AMD Ryzen 8040U series processors spotted for the first time
Hawk Point is an enhancement built upon the existing Phoenix chipset, still fabricated using a 4nm process, with a TDP of 28W, tailored for mobile platforms. The CPU component retains the Zen 4 architecture, with up to 8 cores. However, the GPU section will be upgraded to the RDNA 3.5/3+ architecture, featuring a maximum of 12 CUs. The XDNA architecture AI engine will also undergo further refinement, expected to debut around the 2024 CES event.
Recent disclosures by netizens suggest that, based on shipping records, several products are under development within the Ryzen 8040U series, namely:
- Ryzen 7 8840U (100-000001325-00)
- Ryzen 5 8540U (100-000001326-00)
- Ryzen 3 8440U (100-00000XXX-00)
According to AMD’s nomenclature, these processors adopt the Zen 4 architecture and are most likely part of Hawk Point, utilizing the same socket as Phoenix.
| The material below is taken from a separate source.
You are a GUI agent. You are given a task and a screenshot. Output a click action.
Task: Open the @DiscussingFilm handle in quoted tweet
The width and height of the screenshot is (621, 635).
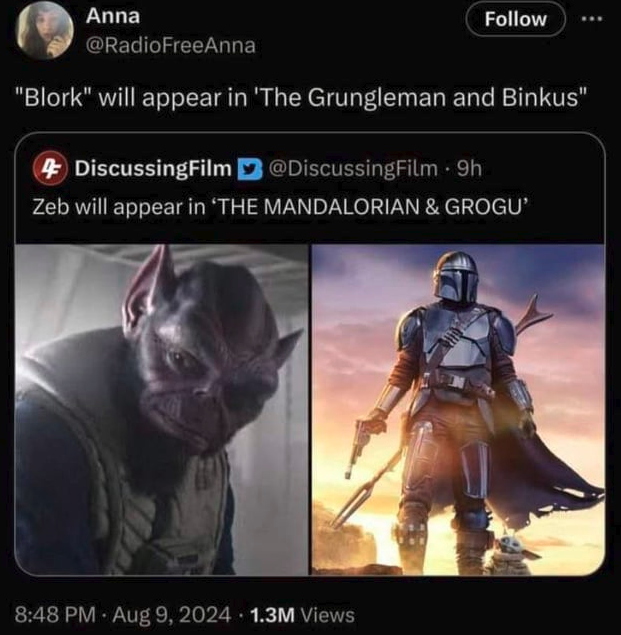pyautogui.click(x=353, y=168)
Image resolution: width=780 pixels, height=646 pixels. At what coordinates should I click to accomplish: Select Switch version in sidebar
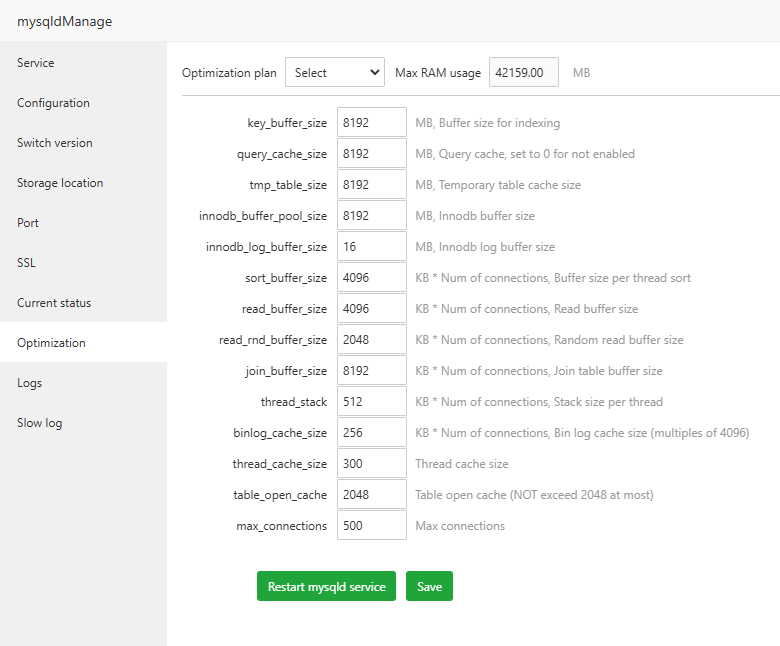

Beyond the Ryzen 8040U series, there’s also a lineup for the Ryzen 7000G series, targeting desktop platforms and using the AM5 socket, including:
- Ryzen 5 PRO 7500G (100-000001183-00)
- Ryzen 5 7500G (100-00000931-00)
- Ryzen 3 7300G (100-000001187-00)
It is understood that the Ryzen 7000G series listed uses the Phoenix2 chipset, which occupies approximately 23% less area than the original Phoenix, resulting in reduced manufacturing costs. It comprises 2 performance cores based on the Zen 4 architecture and 4 power-efficient cores based on the Zen 4c architecture, totaling 6 cores and 12 threads. In essence, the Zen 4 and Zen 4c architectures employ the same ISA; the latter is merely a low-power, streamlined version of the former, with 35% less core area but equivalent IPC. Based on prior tests with the Zen 4c core-equipped EPYC 8004 series server processors, codenamed “Siena”, the power efficiency is commendable.
Given the shipping records for both the Ryzen 8040U and Ryzen 7000G series, an official launch seems imminent.